In Judo, attending a Judo club and doing Ukemi and a technique and some randori is not going to make you a champion. It is unlikely to develop the passion and the skills needed to make you a performer. At some point you will have to leave participation Judo and start performance Judo; if you want to become a performance Judoka.

We also need to consider the aptitude of the people coming to participation Judo and performance Judo. If someone enjoys participation Judo, it means they like doing Judo like that. If they enter into performance Judo and stay and like it they like competing.
It is very likely that the person who enters recreational Judo will not like performance Judo and vice versa. There will be those who enjoy both (me for example) and many enjoy both today, because that is simply what Judo is like.

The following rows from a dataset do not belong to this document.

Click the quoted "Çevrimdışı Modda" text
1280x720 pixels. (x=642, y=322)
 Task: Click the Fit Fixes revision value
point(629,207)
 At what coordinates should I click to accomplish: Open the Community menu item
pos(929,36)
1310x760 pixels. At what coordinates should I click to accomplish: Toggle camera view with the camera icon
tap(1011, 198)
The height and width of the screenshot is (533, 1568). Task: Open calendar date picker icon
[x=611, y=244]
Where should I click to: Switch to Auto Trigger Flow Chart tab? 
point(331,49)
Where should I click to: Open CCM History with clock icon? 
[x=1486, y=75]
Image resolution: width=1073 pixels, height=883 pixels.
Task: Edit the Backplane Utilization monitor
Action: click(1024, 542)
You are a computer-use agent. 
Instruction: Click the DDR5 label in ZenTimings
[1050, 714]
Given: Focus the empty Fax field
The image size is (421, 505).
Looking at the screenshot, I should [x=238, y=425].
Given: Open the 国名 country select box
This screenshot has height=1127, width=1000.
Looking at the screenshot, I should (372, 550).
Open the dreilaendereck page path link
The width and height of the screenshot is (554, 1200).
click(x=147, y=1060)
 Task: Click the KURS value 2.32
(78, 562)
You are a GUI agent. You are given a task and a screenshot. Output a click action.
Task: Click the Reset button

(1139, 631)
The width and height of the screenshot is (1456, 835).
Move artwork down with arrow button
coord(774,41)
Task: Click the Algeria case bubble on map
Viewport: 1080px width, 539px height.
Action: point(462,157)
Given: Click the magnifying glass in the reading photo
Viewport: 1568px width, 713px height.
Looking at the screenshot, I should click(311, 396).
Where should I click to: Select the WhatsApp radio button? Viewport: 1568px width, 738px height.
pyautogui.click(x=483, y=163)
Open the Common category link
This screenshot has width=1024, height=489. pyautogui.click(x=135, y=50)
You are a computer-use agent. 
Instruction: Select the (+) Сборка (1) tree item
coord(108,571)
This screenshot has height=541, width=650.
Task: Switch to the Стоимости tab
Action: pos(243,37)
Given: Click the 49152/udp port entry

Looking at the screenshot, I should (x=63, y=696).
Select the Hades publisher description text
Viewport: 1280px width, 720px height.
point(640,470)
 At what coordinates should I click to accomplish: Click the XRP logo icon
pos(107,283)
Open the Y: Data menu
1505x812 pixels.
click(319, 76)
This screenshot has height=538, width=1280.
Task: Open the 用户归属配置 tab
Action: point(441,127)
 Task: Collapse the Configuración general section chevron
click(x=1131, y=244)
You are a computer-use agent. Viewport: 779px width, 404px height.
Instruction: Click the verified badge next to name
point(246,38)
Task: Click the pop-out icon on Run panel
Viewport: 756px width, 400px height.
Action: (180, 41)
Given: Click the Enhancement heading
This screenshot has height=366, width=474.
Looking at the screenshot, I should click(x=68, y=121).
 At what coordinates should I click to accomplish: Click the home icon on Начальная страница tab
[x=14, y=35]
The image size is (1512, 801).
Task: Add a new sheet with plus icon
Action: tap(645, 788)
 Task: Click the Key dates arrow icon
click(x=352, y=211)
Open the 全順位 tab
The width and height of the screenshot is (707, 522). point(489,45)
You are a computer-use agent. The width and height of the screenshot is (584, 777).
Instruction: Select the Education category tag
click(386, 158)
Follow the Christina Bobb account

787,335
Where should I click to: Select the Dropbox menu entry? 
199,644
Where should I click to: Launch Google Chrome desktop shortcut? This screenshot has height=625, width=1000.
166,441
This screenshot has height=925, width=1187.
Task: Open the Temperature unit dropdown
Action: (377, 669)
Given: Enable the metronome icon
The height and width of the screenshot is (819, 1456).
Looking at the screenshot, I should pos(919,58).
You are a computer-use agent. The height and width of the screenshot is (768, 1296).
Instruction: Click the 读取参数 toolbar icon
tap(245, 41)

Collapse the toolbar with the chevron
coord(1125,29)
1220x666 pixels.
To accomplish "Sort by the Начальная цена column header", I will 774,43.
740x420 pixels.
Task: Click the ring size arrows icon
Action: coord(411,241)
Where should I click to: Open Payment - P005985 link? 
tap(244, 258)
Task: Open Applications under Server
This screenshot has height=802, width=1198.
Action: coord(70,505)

But, there are those who do Judo for winning competitions, so building performance programmes based on building participation is not a guaranteed winner. And is pretty much guaranteed to be a inefficient method of finding more performers.

As a sport, we need to acknowledge this and create ways that a young person can become a performer from day one. Then we may find the next Scott Dixon and from a early age they will develop the passion and skills to be a world beating Judo player.

National Governing Bodies and all the way down to clubs need to consider how we might break from the traditional club structures and build opportunities to build programmes that are purely about competition and not participation.

These programmes could develop young athletes faster and retain them better. Of course we do care about participation Judo, so we need to provide both. But currently, I would argue we provide solely participation Judo (especially for younger people) and don’t have any performance Judo programmes that start with absolute beginners.

My homework, and yours if you choose to try, is to think about how you might change the way you coach Judo to create a performance only programme in your environment.